Integrative multi-dataset analysis identifies immune-inflammatory hub genes as diagnostic biomarkers and therapeutic targets for age-related hearing loss.

Abstract

Age-related hearing loss (ARHL) is a common neurodegenerative disorder in the elderly, but its molecular mechanisms and diagnostic biomarkers remain unclear. Here, by using the GSE49543 dataset (n = 40, Affymetrix microarray) from the Gene Expression Omnibus (GEO) with limma, 17 ARHL-associated differentially expressed genes were identified, which were enriched in immune effector functions and the IL-17 signaling pathway. Weighted gene co-expression network analysis (WGCNA) further revealed that 168 genes were associated with hearing loss (module significance > 0.3).
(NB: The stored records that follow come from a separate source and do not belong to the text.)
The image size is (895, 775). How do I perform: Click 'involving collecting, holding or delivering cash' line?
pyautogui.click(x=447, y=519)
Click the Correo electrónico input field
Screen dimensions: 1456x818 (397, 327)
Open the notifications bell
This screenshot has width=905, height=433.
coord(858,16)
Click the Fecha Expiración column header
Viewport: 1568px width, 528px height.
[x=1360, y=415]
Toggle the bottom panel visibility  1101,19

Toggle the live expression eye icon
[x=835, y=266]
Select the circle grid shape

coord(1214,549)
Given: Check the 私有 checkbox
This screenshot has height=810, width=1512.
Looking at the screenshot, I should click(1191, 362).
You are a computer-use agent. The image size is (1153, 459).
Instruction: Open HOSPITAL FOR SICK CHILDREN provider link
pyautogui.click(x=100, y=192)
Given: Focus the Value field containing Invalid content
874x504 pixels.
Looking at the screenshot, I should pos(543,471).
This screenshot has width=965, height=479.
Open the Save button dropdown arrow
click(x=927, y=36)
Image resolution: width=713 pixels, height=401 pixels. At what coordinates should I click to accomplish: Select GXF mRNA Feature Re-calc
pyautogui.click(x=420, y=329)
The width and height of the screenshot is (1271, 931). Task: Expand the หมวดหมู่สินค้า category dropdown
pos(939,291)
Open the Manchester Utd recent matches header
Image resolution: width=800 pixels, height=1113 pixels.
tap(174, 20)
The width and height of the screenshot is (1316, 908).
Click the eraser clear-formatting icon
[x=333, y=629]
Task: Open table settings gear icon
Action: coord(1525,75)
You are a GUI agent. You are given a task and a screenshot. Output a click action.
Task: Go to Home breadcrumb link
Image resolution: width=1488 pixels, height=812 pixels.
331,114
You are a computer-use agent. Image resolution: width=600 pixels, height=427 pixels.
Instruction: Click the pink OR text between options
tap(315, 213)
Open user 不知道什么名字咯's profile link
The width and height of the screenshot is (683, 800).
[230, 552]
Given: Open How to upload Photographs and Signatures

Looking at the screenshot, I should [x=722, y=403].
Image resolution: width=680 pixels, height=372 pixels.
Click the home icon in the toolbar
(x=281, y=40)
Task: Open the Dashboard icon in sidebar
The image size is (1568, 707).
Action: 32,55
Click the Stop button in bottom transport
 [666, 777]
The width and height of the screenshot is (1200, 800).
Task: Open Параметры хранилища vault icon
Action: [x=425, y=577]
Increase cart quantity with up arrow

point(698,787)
Intersecting DEGs with this module yielded 15 candidates, which were prioritized via protein-protein interaction (PPI) network (STRING) and CytoHubba algorithms to 7 core genes. Machine learning refined these to 5 hub genes: Fcgr3, Cd68, Lgals3, Laptm5, and Mpeg1, showing excellent diagnostic performance. Validation in five independent transcriptomic datasets (GSE49543, GSE6045, GSE153882, GSE154833, and GSE233798) confirmed their upregulation in ARHL samples, and experimental verification via quantitative real-time PCR (qRT-PCR) and immunohistochemistry (IHC) further validated elevated mRNA (FCGR3, CD68, LGALS3, MPEG1) and protein (FCGR3, CD68, LGALS3) levels in aged mouse cochleae. Additionally, single-nucleus RNA sequencing (snRNA-seq) dataset GSE274279 was integrated to validate hub gene expression at single-cell resolution. These findings identify Fcgr3, Cd68, Lgals3, Laptm5, and Mpeg1 as immune-inflammatory hub genes with potential as diagnostic biomarkers and therapeutic targets for ARHL.